This story begins on Tuesday, February 12, 2019 – at the time, I was taking six courses, going for driving classes, writing a math book (that project’s dead now), and hanging out with friends (Hi Maryam!). So of course when I received an email about a competition, I decided to participate.
This wasn’t the only contest I was preparing for: Dr. Qadah was telling me they needed to send a team to Oman for 4 days, and that since I was the only one who had been attending the training last semester, I was one of their best shots. I was flattered, so I brushed up on my data structures & algorithms skills and registered for the local round.
Since I’m a member of every club at AUS, my inbox gets cluttered with announcements for every event that happens on campus. I like to know everything that’s going on and this is one way of keeping an information network alive. I joke that I’m only interested in the catering – it’s actually possible to set up a mail filter that detects “free food” using supervised machine learning methods like Naive Bayes classification, but I’ve been too lazy to implement one so far. So if it had just been an email, I may have missed it.
Thankfully, there was a person-sized poster that had been put up in the engineering building.
I scanned the QR Code, which lead me to a website that hosted a presentation.
Reading about the problem made me sure that this was the sort of thing I was interested in, so I sent an email with my name, ID, and major. Two days later, they sent me the material:
I’ve blocked out the emails of the other participants to give them their privacy, but I could easily click “show details” to check the list and find out how many competitors there were (about 30). There were alumni and graduate students in the list, so I thought I’d be happy to make it to top 10.
I was a little surprised that they were able to send the file over email, because if you can do that then your dataset is trivially small. It was a tiny 5.2 Mb excel file – for comparison, the dataset for the OMG data science challenge was 7.5 Gb. 10,000 observations sounds like a big number, but in deep learning dealing with billions of records is not unusual. Usually we use a distributed file system like Apache Hadoop to deal with data on that scale, which is overkill for anything that you can fit in memory.
I’m not trying to say that small problems aren’t interesting. But they’re definitely much less resource intensive. If you want to do “grown up” machine learning, at some point you’re going to need some beefy hardware. For short bursts, it’s most cost-effective to rent compute on someone else’s server using cloud services like PaperSpace, AWS, or FloydHub. For more sustained use, investing in a GPU makes senses if money isn’t a big deal. Of course, if you’re a big company, then it’s economical to buy whole farms of GPUs, but no one makes decisions like that based on advice they read on some teenager’s blog.
I didn’t have to worry about any of that.
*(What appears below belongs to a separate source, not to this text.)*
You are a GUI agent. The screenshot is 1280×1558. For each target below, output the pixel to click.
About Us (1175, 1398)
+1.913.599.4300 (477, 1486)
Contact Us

I looked up “Probability of Default estimation” on wikipedia, and the page had links to eight or so different methods. I also checked out research papers to look for previous work and recent breakthroughs. Yeh, IC & Lien, C (2009) compared six methods and found that artificial neural networks had the best performance (with respect to a metric called the “area curve”). However, my dataset was smaller (9968 vs 25,000 observations), more unbalanced (3% vs 22.1% default), and higher dimensional (33 vs 23 variables). In fact, where my features (columns) represented different financial ratios for certain companies, their features represented categorical data (gender, education, history of past payments) and non categorical data (bill amounts) for different credit card holders. Therefore, I had to be careful as these differences meant that our results could differ significantly.
I continued to do research. I looked at book chapters, comment threads, software documentation, lecture notes, blog posts, and even quora (the horror!). This was a ton of fun. Actually, I could have gotten away with skimming through the more mathematical content, but this is what I enjoy, so I tried to understand it. It is important to have a good grasp of the uses and limitations of our tools.
I never ran into problems that some of my peers were struggling with simply because of how careful I was at the earlier stages. I did some basic analysis of the dataset using tools built into Excel, which revealed characteristics that I had to take into account. For instance, there were some records with missing entries, so I knew my solution had to be able to deal with those. Of course, this is the bare minimum when it comes to inspecting data, but you’d be surprised at how often people forget to pay attention to these things. Little mistakes make big problems.
Before sitting down to write the program, I sketched out what I was going to do. This was different from what I ended up doing, because whenever I ran into trouble and got stuck I pivoted to trying something else. However, the planning was still necessary as it helped me get an idea of the structure of the solution. First I needed to get the data into the program, then I needed to run some computations on it, then I needed to write that data back out in the format they wanted. This is super general – it doesn’t constrain the specific approach you take, but any successful procedure has to satisfy these criteria.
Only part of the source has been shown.